Provided passage:
To promote a consistent use and understanding of important terms we list and define them here. For some terms we include short annotations to give a first introduction to the subject.
- 1 Database Cluster
- 1.1 Overview
- 1.2 Server (or Node)
- 1.3 Cluster of Nodes
- 1.4 Installation
- 1.5 Server Database
- 1.6 Cluster (or 'Database Cluster')
- 1.7 Instance (or 'Database Server Instance' or 'Database Server' or 'Backend')
- 1.8 Database
- 1.9 Schema
- 1.10 Search Path (or 'Schema Search Path')
- 1.11 initdb (OS command)
- 1.12 createdb (OS command)
- 1.13 CREATE DATABASE (SQL command)
- 1.14 Directory Structure
- 2 Consistent Writes
- 3 Backup and Recovery
- 4 Replication
Server (or Node)
A server is some (real or virtual) hardware where PostgreSQL is installed. In this document, the word instance is a different concept from server. See the definition of instance later in this document.
Cluster of Nodes
A set of nodes, which interchange information via replication.
After you have downloaded and installed PostgreSQL, you have a set of programs, scripts, configuration- and other files on a server. This set is called the 'Installation'. It includes all instance programs as well as some client programs like
The term server database is often used in the context of client/server connections to refer to an instance or a single database.
Cluster (or 'Database Cluster')
A cluster is a storage area (directory, subdirectories and files) in the file system, where a collection of databases plus meta-information resides. Within the database cluster there are also the definitions of global objects like users and their rights. They are known across the entire database cluster. (Access rights for an user may be limited to individual objects like a certain table or a certain schema. In that case, the user will not have this access rights to the other objects of the cluster.)
Within a database cluster there are at least three databases: 'template0', 'template1', 'postgres' and possibly more.
- 'template0': A template database, which may be used by the command
CREATE DATABASE(template0 should never be modified)

Requirement 1:
Which databases does the PostgreSQL glossary say every database cluster contains at minimum?
Requirement 2:
Print the PostgreSQL glossary's text, starting with "To promote a" and going on through "1.6 Cluster (or 'Database Cluster')".
The rows that come after the PostgreSQL glossary are separate material.

Excerpted data:
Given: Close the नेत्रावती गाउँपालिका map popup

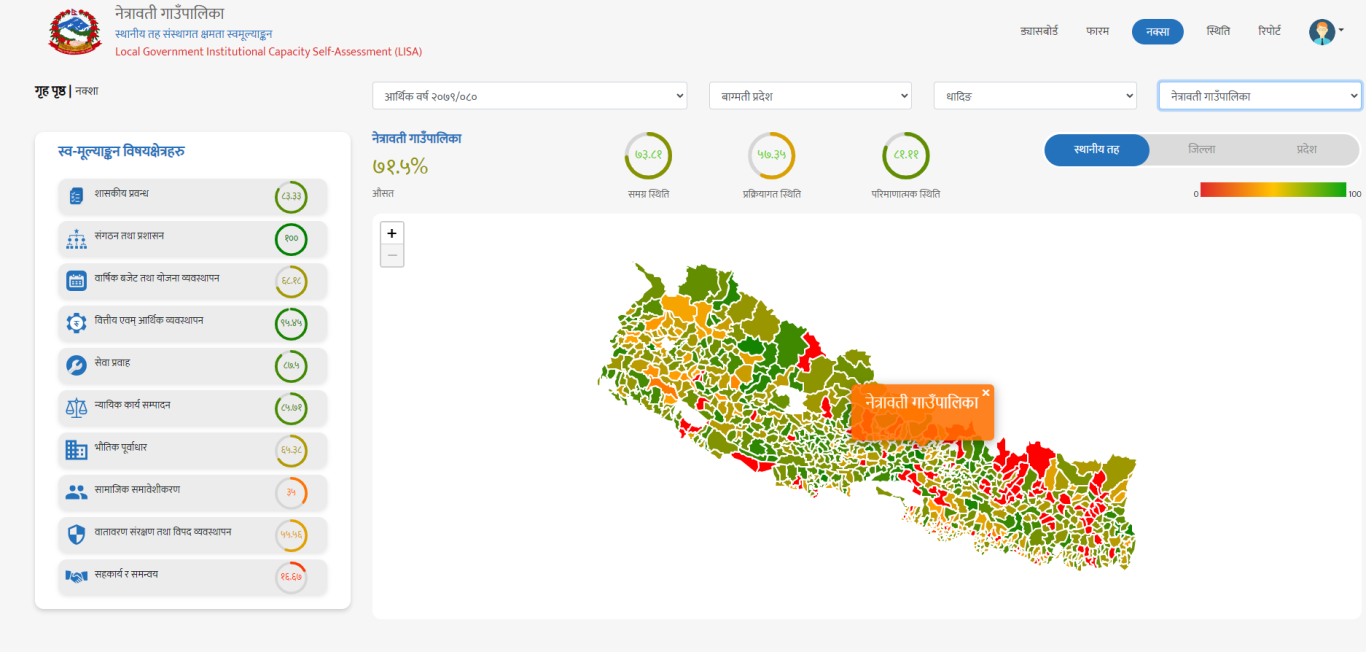Looking at the screenshot, I should coord(986,392).
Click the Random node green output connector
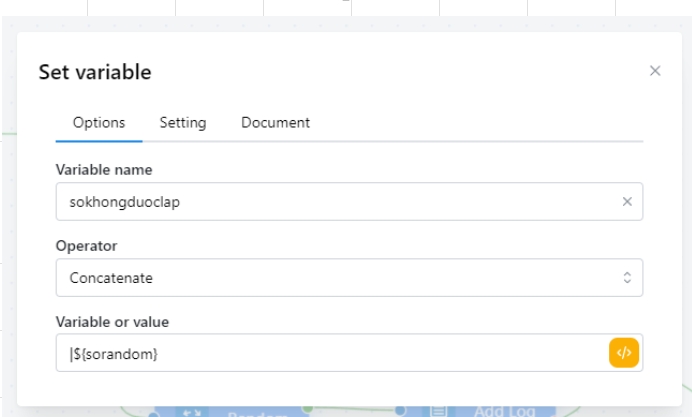Image resolution: width=692 pixels, height=417 pixels. [308, 408]
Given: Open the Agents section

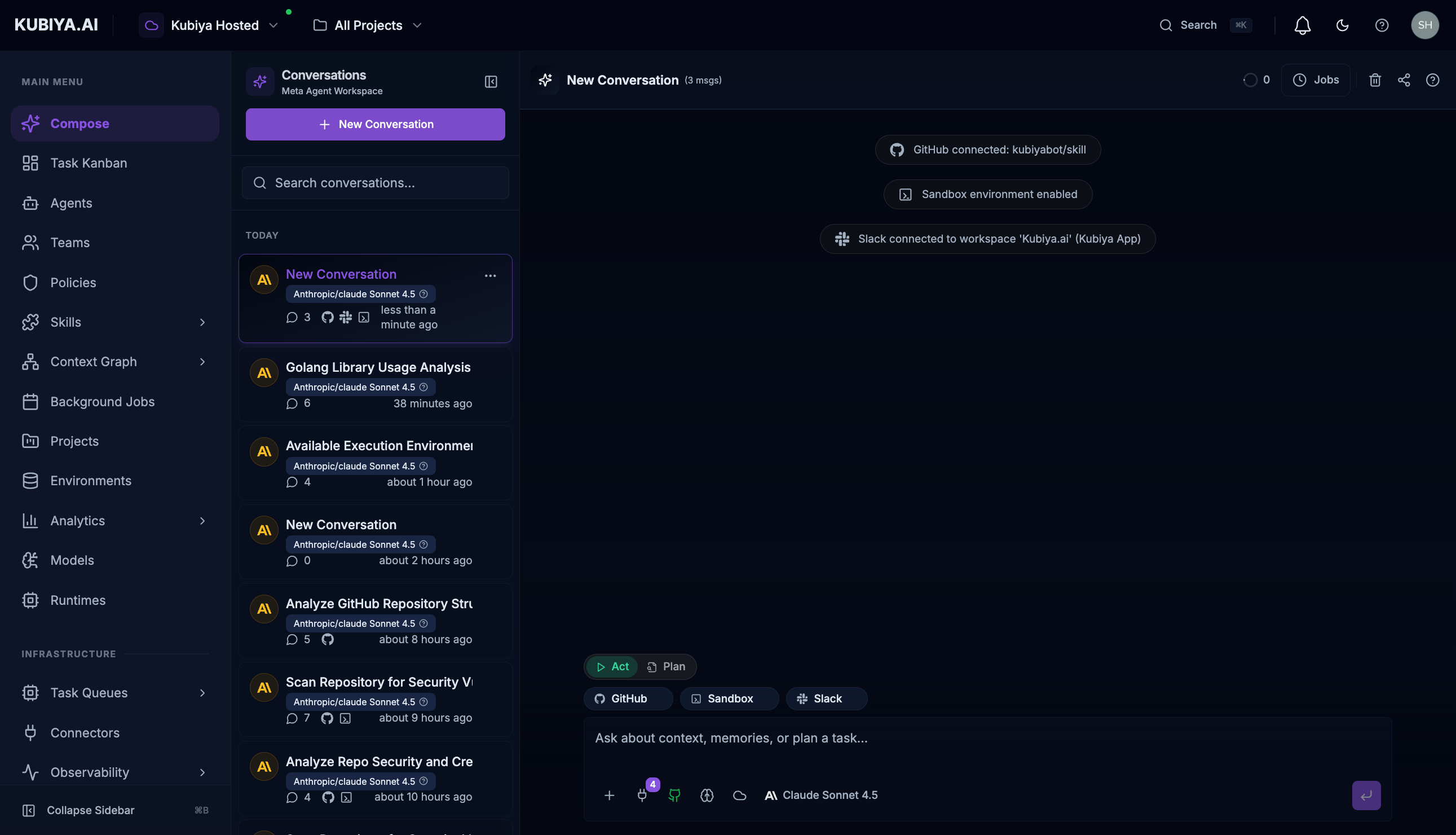Looking at the screenshot, I should pos(71,203).
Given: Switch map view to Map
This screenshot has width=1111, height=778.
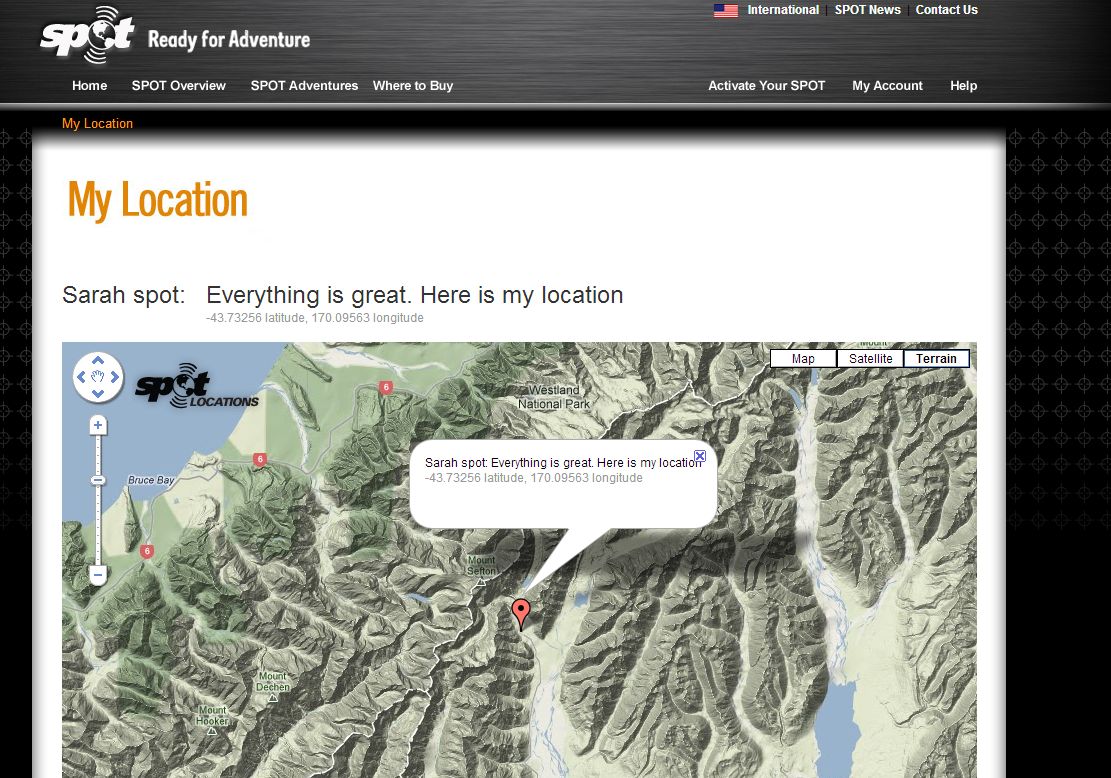Looking at the screenshot, I should (803, 359).
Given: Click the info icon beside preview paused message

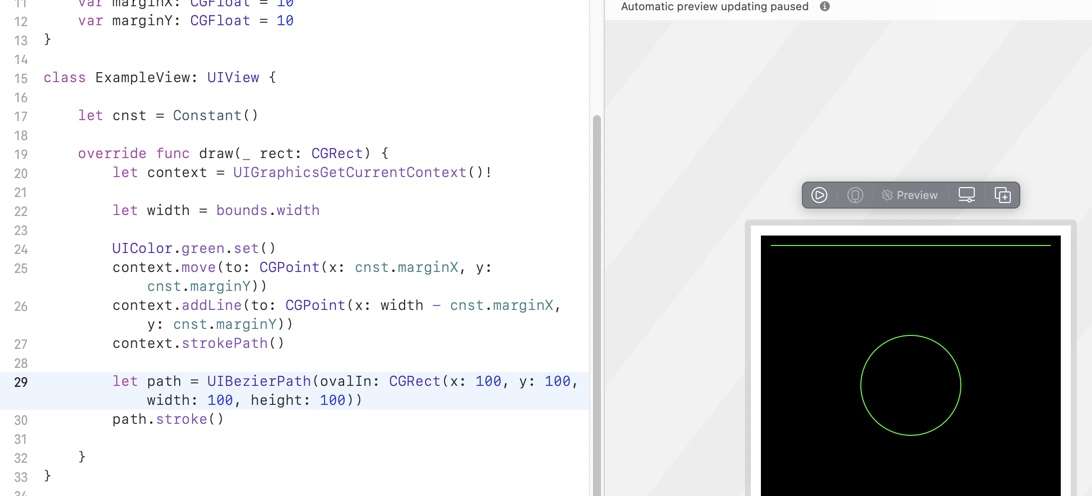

Output 1:
'template0', 'template1', and 'postgres'.

Output 2:
To promote a consistent use and understanding of important terms we list and define them here. For some terms we include short annotations to give a first introduction to the subject.
- 1 Database Cluster
- 1.1 Overview
- 1.2 Server (or Node)
- 1.3 Cluster of Nodes
- 1.4 Installation
- 1.5 Server Database
- 1.6 Cluster (or 'Database Cluster')